=== Records provided ===

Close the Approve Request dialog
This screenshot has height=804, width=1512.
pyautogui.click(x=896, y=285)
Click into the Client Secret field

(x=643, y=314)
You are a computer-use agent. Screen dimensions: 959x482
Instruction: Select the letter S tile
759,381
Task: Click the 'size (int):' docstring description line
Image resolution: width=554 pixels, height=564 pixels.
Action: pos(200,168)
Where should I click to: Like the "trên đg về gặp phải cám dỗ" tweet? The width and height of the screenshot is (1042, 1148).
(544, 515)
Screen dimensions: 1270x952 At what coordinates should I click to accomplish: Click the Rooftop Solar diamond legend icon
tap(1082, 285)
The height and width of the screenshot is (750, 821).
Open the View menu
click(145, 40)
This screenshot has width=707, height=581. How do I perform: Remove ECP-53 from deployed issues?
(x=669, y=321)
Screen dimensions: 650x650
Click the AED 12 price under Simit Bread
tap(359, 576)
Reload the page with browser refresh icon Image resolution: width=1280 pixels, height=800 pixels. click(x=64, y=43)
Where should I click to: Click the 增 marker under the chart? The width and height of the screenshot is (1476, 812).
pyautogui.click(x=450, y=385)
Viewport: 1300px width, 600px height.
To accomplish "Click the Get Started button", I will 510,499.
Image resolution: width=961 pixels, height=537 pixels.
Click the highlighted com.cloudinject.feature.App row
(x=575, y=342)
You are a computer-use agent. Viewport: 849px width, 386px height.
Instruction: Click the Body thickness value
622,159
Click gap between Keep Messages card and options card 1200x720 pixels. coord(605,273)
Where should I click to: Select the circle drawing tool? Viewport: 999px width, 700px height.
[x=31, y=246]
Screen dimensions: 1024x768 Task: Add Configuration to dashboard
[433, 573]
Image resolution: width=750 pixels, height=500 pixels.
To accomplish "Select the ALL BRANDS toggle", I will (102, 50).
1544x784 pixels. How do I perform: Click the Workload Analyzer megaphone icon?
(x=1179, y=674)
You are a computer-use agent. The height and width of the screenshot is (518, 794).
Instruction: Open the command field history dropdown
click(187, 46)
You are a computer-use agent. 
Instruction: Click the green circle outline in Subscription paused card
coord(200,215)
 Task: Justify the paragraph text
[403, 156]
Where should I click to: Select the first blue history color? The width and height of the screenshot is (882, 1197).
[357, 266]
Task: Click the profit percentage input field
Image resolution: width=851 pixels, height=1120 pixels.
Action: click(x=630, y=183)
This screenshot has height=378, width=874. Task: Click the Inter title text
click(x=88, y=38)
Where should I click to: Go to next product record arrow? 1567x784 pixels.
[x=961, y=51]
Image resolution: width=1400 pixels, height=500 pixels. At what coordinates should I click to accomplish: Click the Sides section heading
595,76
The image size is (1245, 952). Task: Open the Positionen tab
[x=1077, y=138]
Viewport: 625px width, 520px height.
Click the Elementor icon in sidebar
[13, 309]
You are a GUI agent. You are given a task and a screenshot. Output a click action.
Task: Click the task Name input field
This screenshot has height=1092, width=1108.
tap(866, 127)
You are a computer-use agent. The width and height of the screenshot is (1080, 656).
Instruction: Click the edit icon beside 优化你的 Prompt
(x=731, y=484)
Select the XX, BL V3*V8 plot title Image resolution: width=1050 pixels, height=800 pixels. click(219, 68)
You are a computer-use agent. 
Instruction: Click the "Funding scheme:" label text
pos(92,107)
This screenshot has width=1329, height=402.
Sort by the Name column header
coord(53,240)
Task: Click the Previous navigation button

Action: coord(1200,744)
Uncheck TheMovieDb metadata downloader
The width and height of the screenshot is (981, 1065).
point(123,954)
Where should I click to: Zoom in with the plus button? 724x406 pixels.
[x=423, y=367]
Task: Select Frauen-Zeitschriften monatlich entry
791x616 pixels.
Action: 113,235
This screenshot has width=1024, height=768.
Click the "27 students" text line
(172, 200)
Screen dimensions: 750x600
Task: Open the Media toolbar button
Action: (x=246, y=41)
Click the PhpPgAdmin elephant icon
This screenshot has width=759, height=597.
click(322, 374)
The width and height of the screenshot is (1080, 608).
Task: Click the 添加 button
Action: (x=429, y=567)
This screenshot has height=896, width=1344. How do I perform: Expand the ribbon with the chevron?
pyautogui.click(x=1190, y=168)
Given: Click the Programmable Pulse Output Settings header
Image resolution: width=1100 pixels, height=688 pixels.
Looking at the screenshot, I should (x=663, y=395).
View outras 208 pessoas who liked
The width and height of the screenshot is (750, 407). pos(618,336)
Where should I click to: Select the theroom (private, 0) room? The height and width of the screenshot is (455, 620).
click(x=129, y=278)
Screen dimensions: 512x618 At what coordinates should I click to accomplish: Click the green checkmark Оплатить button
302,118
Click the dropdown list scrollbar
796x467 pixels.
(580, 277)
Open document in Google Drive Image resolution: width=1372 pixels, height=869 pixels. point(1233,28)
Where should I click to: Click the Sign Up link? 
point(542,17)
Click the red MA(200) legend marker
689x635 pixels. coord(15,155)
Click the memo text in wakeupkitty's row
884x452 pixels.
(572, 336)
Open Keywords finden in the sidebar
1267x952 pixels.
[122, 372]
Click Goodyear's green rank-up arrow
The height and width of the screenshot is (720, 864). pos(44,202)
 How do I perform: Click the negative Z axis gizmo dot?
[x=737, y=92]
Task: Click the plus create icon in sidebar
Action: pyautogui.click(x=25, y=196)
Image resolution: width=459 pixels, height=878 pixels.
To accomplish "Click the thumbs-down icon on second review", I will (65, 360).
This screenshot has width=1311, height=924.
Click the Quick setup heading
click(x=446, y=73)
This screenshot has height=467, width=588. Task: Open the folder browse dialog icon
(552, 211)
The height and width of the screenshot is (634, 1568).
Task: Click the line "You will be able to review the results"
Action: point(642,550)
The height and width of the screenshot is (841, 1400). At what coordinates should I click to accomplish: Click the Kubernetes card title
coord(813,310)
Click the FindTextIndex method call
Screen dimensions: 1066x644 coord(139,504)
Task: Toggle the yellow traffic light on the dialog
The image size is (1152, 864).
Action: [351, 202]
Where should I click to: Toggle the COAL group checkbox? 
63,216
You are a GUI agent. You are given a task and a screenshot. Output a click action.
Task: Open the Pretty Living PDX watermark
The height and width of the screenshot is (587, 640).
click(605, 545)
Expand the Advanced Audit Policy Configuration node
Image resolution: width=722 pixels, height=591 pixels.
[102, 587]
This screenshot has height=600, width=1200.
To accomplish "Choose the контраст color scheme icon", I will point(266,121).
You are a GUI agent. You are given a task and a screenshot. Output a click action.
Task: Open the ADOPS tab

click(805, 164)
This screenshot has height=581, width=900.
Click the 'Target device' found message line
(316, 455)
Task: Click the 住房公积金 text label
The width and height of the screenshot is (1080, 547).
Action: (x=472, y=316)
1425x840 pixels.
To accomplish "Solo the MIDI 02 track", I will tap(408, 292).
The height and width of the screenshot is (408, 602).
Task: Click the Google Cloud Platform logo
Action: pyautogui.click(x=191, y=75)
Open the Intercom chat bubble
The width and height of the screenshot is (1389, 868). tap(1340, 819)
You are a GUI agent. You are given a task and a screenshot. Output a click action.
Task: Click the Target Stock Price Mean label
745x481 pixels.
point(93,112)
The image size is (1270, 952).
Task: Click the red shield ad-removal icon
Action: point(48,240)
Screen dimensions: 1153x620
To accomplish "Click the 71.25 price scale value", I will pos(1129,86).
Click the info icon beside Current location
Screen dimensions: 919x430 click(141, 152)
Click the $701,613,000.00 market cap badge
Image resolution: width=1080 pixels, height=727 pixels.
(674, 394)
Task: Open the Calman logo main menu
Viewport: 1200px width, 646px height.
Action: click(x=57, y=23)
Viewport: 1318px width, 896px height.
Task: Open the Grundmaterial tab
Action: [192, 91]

===

* **Problem to work on**
Write out every line of the data again, exactly as it reads.

* **Answer to the exercise**
Close the Approve Request dialog
This screenshot has height=804, width=1512.
pyautogui.click(x=896, y=285)
Click into the Client Secret field

(x=643, y=314)
You are a computer-use agent. Screen dimensions: 959x482
Instruction: Select the letter S tile
759,381
Task: Click the 'size (int):' docstring description line
Image resolution: width=554 pixels, height=564 pixels.
Action: pos(200,168)
Where should I click to: Like the "trên đg về gặp phải cám dỗ" tweet? The width and height of the screenshot is (1042, 1148).
(544, 515)
Screen dimensions: 1270x952 At what coordinates should I click to accomplish: Click the Rooftop Solar diamond legend icon
tap(1082, 285)
The height and width of the screenshot is (750, 821).
Open the View menu
click(145, 40)
This screenshot has width=707, height=581. How do I perform: Remove ECP-53 from deployed issues?
(x=669, y=321)
Screen dimensions: 650x650
Click the AED 12 price under Simit Bread
tap(359, 576)
Reload the page with browser refresh icon Image resolution: width=1280 pixels, height=800 pixels. click(x=64, y=43)
Where should I click to: Click the 增 marker under the chart? The width and height of the screenshot is (1476, 812).
pyautogui.click(x=450, y=385)
Viewport: 1300px width, 600px height.
To accomplish "Click the Get Started button", I will 510,499.
Image resolution: width=961 pixels, height=537 pixels.
Click the highlighted com.cloudinject.feature.App row
(x=575, y=342)
You are a computer-use agent. Viewport: 849px width, 386px height.
Instruction: Click the Body thickness value
622,159
Click gap between Keep Messages card and options card 1200x720 pixels. coord(605,273)
Where should I click to: Select the circle drawing tool? Viewport: 999px width, 700px height.
[x=31, y=246]
Screen dimensions: 1024x768 Task: Add Configuration to dashboard
[433, 573]
Image resolution: width=750 pixels, height=500 pixels.
To accomplish "Select the ALL BRANDS toggle", I will (102, 50).
1544x784 pixels. How do I perform: Click the Workload Analyzer megaphone icon?
(x=1179, y=674)
You are a computer-use agent. The height and width of the screenshot is (518, 794).
Instruction: Open the command field history dropdown
click(187, 46)
You are a computer-use agent. 
Instruction: Click the green circle outline in Subscription paused card
coord(200,215)
 Task: Justify the paragraph text
[403, 156]
Where should I click to: Select the first blue history color? The width and height of the screenshot is (882, 1197).
[357, 266]
Task: Click the profit percentage input field
Image resolution: width=851 pixels, height=1120 pixels.
Action: click(x=630, y=183)
This screenshot has height=378, width=874. Task: Click the Inter title text
click(x=88, y=38)
Where should I click to: Go to next product record arrow? 1567x784 pixels.
[x=961, y=51]
Image resolution: width=1400 pixels, height=500 pixels. At what coordinates should I click to accomplish: Click the Sides section heading
595,76
The image size is (1245, 952). Task: Open the Positionen tab
[x=1077, y=138]
Viewport: 625px width, 520px height.
Click the Elementor icon in sidebar
[13, 309]
You are a GUI agent. You are given a task and a screenshot. Output a click action.
Task: Click the task Name input field
This screenshot has height=1092, width=1108.
tap(866, 127)
You are a computer-use agent. The width and height of the screenshot is (1080, 656).
Instruction: Click the edit icon beside 优化你的 Prompt
(x=731, y=484)
Select the XX, BL V3*V8 plot title Image resolution: width=1050 pixels, height=800 pixels. click(219, 68)
You are a computer-use agent. 
Instruction: Click the "Funding scheme:" label text
pos(92,107)
This screenshot has width=1329, height=402.
Sort by the Name column header
coord(53,240)
Task: Click the Previous navigation button

Action: coord(1200,744)
Uncheck TheMovieDb metadata downloader
The width and height of the screenshot is (981, 1065).
point(123,954)
Where should I click to: Zoom in with the plus button? 724x406 pixels.
[x=423, y=367]
Task: Select Frauen-Zeitschriften monatlich entry
791x616 pixels.
Action: 113,235
This screenshot has width=1024, height=768.
Click the "27 students" text line
(172, 200)
Screen dimensions: 750x600
Task: Open the Media toolbar button
Action: (x=246, y=41)
Click the PhpPgAdmin elephant icon
This screenshot has width=759, height=597.
click(322, 374)
The width and height of the screenshot is (1080, 608).
Task: Click the 添加 button
Action: (x=429, y=567)
This screenshot has height=896, width=1344. How do I perform: Expand the ribbon with the chevron?
pyautogui.click(x=1190, y=168)
Given: Click the Programmable Pulse Output Settings header
Image resolution: width=1100 pixels, height=688 pixels.
Looking at the screenshot, I should (x=663, y=395).
View outras 208 pessoas who liked
The width and height of the screenshot is (750, 407). pos(618,336)
Where should I click to: Select the theroom (private, 0) room? The height and width of the screenshot is (455, 620).
click(x=129, y=278)
Screen dimensions: 512x618 At what coordinates should I click to accomplish: Click the green checkmark Оплатить button
302,118
Click the dropdown list scrollbar
796x467 pixels.
(580, 277)
Open document in Google Drive Image resolution: width=1372 pixels, height=869 pixels. point(1233,28)
Where should I click to: Click the Sign Up link? 
point(542,17)
Click the red MA(200) legend marker
689x635 pixels. coord(15,155)
Click the memo text in wakeupkitty's row
884x452 pixels.
(572, 336)
Open Keywords finden in the sidebar
1267x952 pixels.
[122, 372]
Click Goodyear's green rank-up arrow
The height and width of the screenshot is (720, 864). pos(44,202)
 How do I perform: Click the negative Z axis gizmo dot?
[x=737, y=92]
Task: Click the plus create icon in sidebar
Action: pyautogui.click(x=25, y=196)
Image resolution: width=459 pixels, height=878 pixels.
To accomplish "Click the thumbs-down icon on second review", I will (65, 360).
This screenshot has width=1311, height=924.
Click the Quick setup heading
click(x=446, y=73)
This screenshot has height=467, width=588. Task: Open the folder browse dialog icon
(552, 211)
The height and width of the screenshot is (634, 1568).
Task: Click the line "You will be able to review the results"
Action: point(642,550)
The height and width of the screenshot is (841, 1400). At what coordinates should I click to accomplish: Click the Kubernetes card title
coord(813,310)
Click the FindTextIndex method call
Screen dimensions: 1066x644 coord(139,504)
Task: Toggle the yellow traffic light on the dialog
The image size is (1152, 864).
Action: [351, 202]
Where should I click to: Toggle the COAL group checkbox? 
63,216
You are a GUI agent. You are given a task and a screenshot. Output a click action.
Task: Open the Pretty Living PDX watermark
The height and width of the screenshot is (587, 640).
click(605, 545)
Expand the Advanced Audit Policy Configuration node
Image resolution: width=722 pixels, height=591 pixels.
[102, 587]
This screenshot has height=600, width=1200.
To accomplish "Choose the контраст color scheme icon", I will point(266,121).
You are a GUI agent. You are given a task and a screenshot. Output a click action.
Task: Open the ADOPS tab

click(805, 164)
This screenshot has height=581, width=900.
Click the 'Target device' found message line
(316, 455)
Task: Click the 住房公积金 text label
The width and height of the screenshot is (1080, 547).
Action: (x=472, y=316)
1425x840 pixels.
To accomplish "Solo the MIDI 02 track", I will tap(408, 292).
The height and width of the screenshot is (408, 602).
Task: Click the Google Cloud Platform logo
Action: pyautogui.click(x=191, y=75)
Open the Intercom chat bubble
The width and height of the screenshot is (1389, 868). tap(1340, 819)
You are a GUI agent. You are given a task and a screenshot. Output a click action.
Task: Click the Target Stock Price Mean label
745x481 pixels.
point(93,112)
The image size is (1270, 952).
Task: Click the red shield ad-removal icon
Action: point(48,240)
Screen dimensions: 1153x620
To accomplish "Click the 71.25 price scale value", I will pos(1129,86).
Click the info icon beside Current location
Screen dimensions: 919x430 click(141, 152)
Click the $701,613,000.00 market cap badge
Image resolution: width=1080 pixels, height=727 pixels.
(674, 394)
Task: Open the Calman logo main menu
Viewport: 1200px width, 646px height.
Action: click(x=57, y=23)
Viewport: 1318px width, 896px height.
Task: Open the Grundmaterial tab
Action: [192, 91]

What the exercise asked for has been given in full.